1 1/2 cups all-purpose flour (I used spelt flour)

1 1/2 tablespoons vanilla sugar (regular sugar could be substituted, but the vanilla is better. see instructions below)

1/2 teaspoon fine-grain sea salt

1 stick unsalted butter, frozen

1 large egg

1/4 cup milk

Filling:

1/4 cup almonds

4-5 apricots, sliced

6 tablespoons vanilla sugar

1 1/2 tablespoons minced fresh sage (5-6 leaves)

1 tablespoon potato starch (or corn starch)

Pinch salt

Topping:

1 large egg, beaten with a splash of buttermilk

Vanilla sugar (or turbinado)

*Vanilla suger can be purchased in speciality stores or created a few weeks ahead of time by storing a vanilla bean pod inside a jar of granulated sugar.

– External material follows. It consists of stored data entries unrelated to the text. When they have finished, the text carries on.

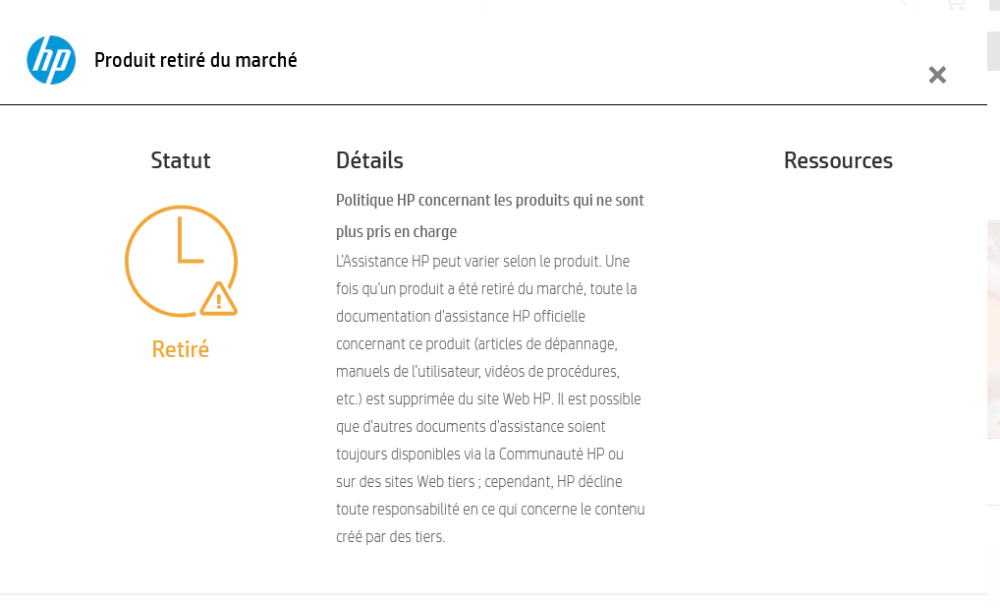The width and height of the screenshot is (1000, 608).
Task: Open the faded shopping cart icon
Action: [x=956, y=4]
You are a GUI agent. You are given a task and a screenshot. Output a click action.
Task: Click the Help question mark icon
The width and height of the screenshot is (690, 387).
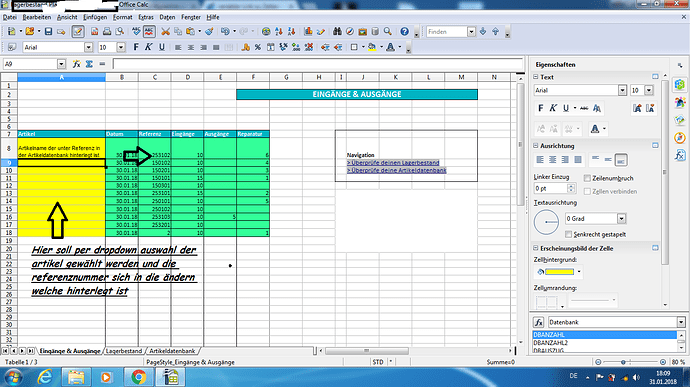404,32
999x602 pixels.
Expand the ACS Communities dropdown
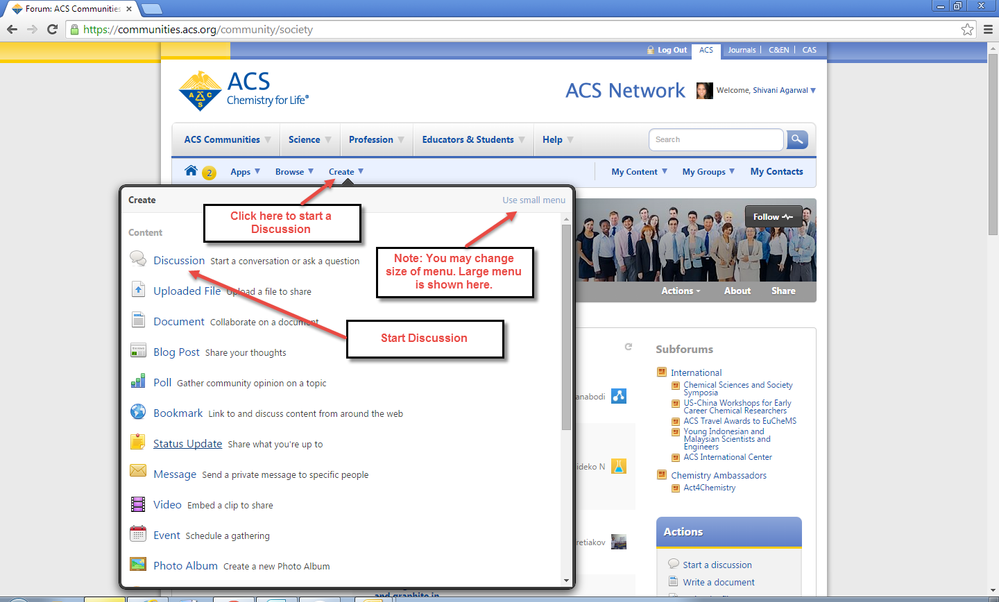click(x=227, y=140)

In a large bowl, combine the dry ingredients: flour, sugar and salt. Using a box grater, grate the cold butter atop the flour mixture. Working quickly, and using your hands, break the butter bits into the flour until they’re evenly distributed and resemble the size of small peas. Beat together the egg and 1/4 cup milk and add it to the flour mixture. Mix the dough together until it just begins to climb together; if the dough doesn’t hold together, add an extra tablespoon or two of milk.

Remove the dough from the bowl and place it on a lightly floured counter. Knead the dough a few times until it comes together and shape it into a mound. Shape the dough into a disc and wrap it plastic wrap; transfer it to the refrigerator to chill for 1 hour or overnight.

Now for the filling. Chop the almonds, roughly; transfer them to a medium bowl. Add the sliced apricots, sugar, fresh sage, cornstarch and pinch of salt. Toss together and set aside.

Remove the disc from the refrigerator. Heavily flour your work surface and rolling pin. Roll out the dough, being sure to rotate it every so often so it doesn’t stick, until it reaches a 1/8-inch thickness. Cut the dough into one large 13-inch circle (I used a 13-inch plate as a guide). Transfer the dough circle to the center of a parchment-lined baking sheet. Reroll the scraps and slice ten-twelve strips that are about 12-inches long and about 1 1/2-inches wide.

Place filling in the center of the dough circle (the original recipe says to leave the fruit juice behind, but I added it and thought it was fine), leaving a 1/2-inch border around the sides. Ensure fruit is in one layer (make it pretty!). Fold over the sides.

Make a lattice by laying the strips on top of each other. Trim edges if necessary and bind strips to base with a bit of water.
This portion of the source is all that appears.